The amendment says: When a self-financing House candidate exceeds the personal spending threshold of $350,000, his opponent gets three benefits. First, the opponent can receive contributions triple the per election limit of $2,300 from each donor. Second, the donors' now-tripled contributions are not counted against those donors' aggregate contribution limits for the two-year election cycle. Third, the opponent is permitted to coordinate with his political party committee unlimited party expenditures that otherwise would be limited by statute. Senate campaigns are subject to similar provisions, which are even more generous to candidates opposed by wealthy, self-financing individuals.
In 2006, Jack Davis, a wealthy Buffalo-area Democrat, self-financed his House campaign against Rep. Tom Reynolds who, as a four-term incumbent and a former chairman of the National Republican Congressional Committee, knows how to raise money. Benefiting from the additional advantages conferred by the Millionaires' Amendment's provisions, Reynolds narrowly won, 52-48.
Davis wants the Supreme Court to rule that the Millionaires' Amendment unconstitutionally burdens the First Amendment right of political advocacy and violates the Constitution's guarantee of equal protection of the law. The Millionaires' Amendment does both -- and it reveals how the corruption rationale for campaign finance regulation is a charade.
In 1976, examining a 1974 law restricting both campaign contributions and expenditures, the court affirmed two principles. First, corruption arises from quid pro quo arrangements connecting contributions with particular actions of a public official. Second, because corruption arises from contributions, restrictions on expenditures are much more problematic, constitutionally.
The court noted that candidates spending their own money reduce their susceptibility to coercive pressures, and hence serve the purported purpose of regulation -- preventing corruption. So the court rejected the limits on candidates' personal expenditures, and dismissed as merely "ancillary" the objective of "equalizing the financial resources of candidates." Furthermore, in 2001 the court affirmed the limits on party-coordinated expenditures because they are "tailor-made to undermine contribution limits." With that in mind, reread, four paragraphs above, the third provision of the Millionaires' Amendment.
So, that amendment punishes candidates who use their own noncorrupting money -- self-financing candidates cannot corrupt themselves -- to disseminate their political speech. Such candidates are penalized for exercising a fundamental right -- political speech -- that Congress cannot constitutionally curtail.
The amendment does this by increasing the access of candidates opposed by wealthy candidates to what the authors of McCain-Feingold supposedly considered the corrupting sort of money -- political contributions from donors who can give triple the amount that McCain-Feingold says can corrupt (or in the case of Senate candidates, six times that amount).

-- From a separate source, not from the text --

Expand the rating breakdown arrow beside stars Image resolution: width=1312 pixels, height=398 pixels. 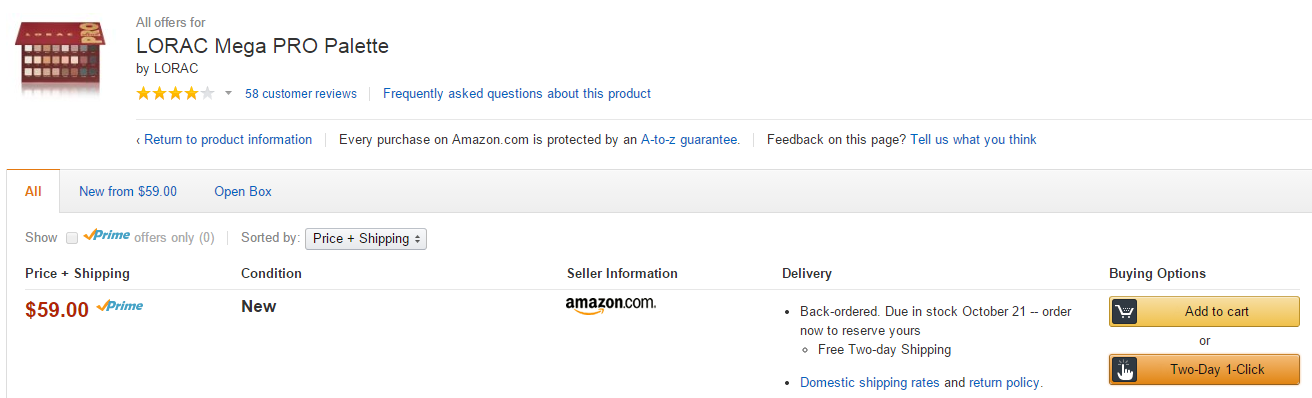click(x=228, y=94)
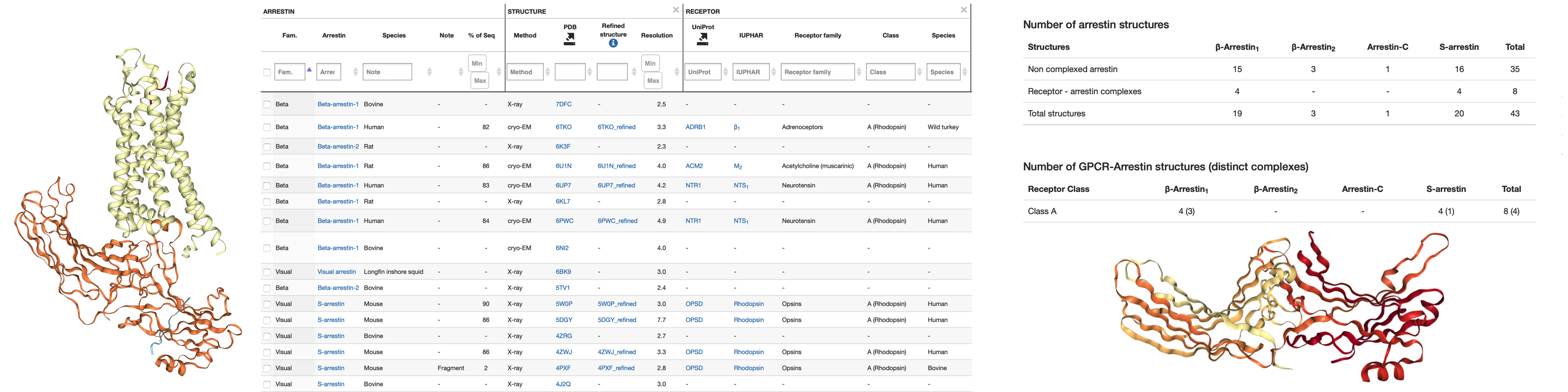The image size is (1568, 392).
Task: Sort by Fam. column ascending arrow
Action: click(x=309, y=70)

Furthermore, incumbents can benefit from the Millionaires' Amendment even when they have amassed, as most can, substantial war chests. McCain-Feingold's authors wrote this provision while pretending to reduce the influence of donors, but while actually engaged in incumbent protection.
Davis' appeal to the Supreme Court asks: "If the answer to the corrupting influence of campaign donations is the application of uniform limits, how can the answer to noncorrupting expenditures be found in higher limits made available only to those candidates most susceptible to corruption?" If the court answers that question reasonably, it will accelerate the unraveling of McCain-Feingold, the most pernicious -- and for incumbents, the most audaciously self-serving -- law ever enacted to abridge First Amendment freedoms. Meanwhile, both parties increasingly try to recruit self-financing candidates, because "reforms" imposing limits on the size of contributions have increased the cost, in candidates' time and money, of raising campaign funds.
In 1976, the court stressed how crucial it is "that candidates have the unfettered opportunity to make their views known." In 2003, however, the court affirmed McCain-Feingold's fetters on political advocacy. The court has some contradictions to correct and an immediate reason -- the Millionaires' Amendment -- to begin.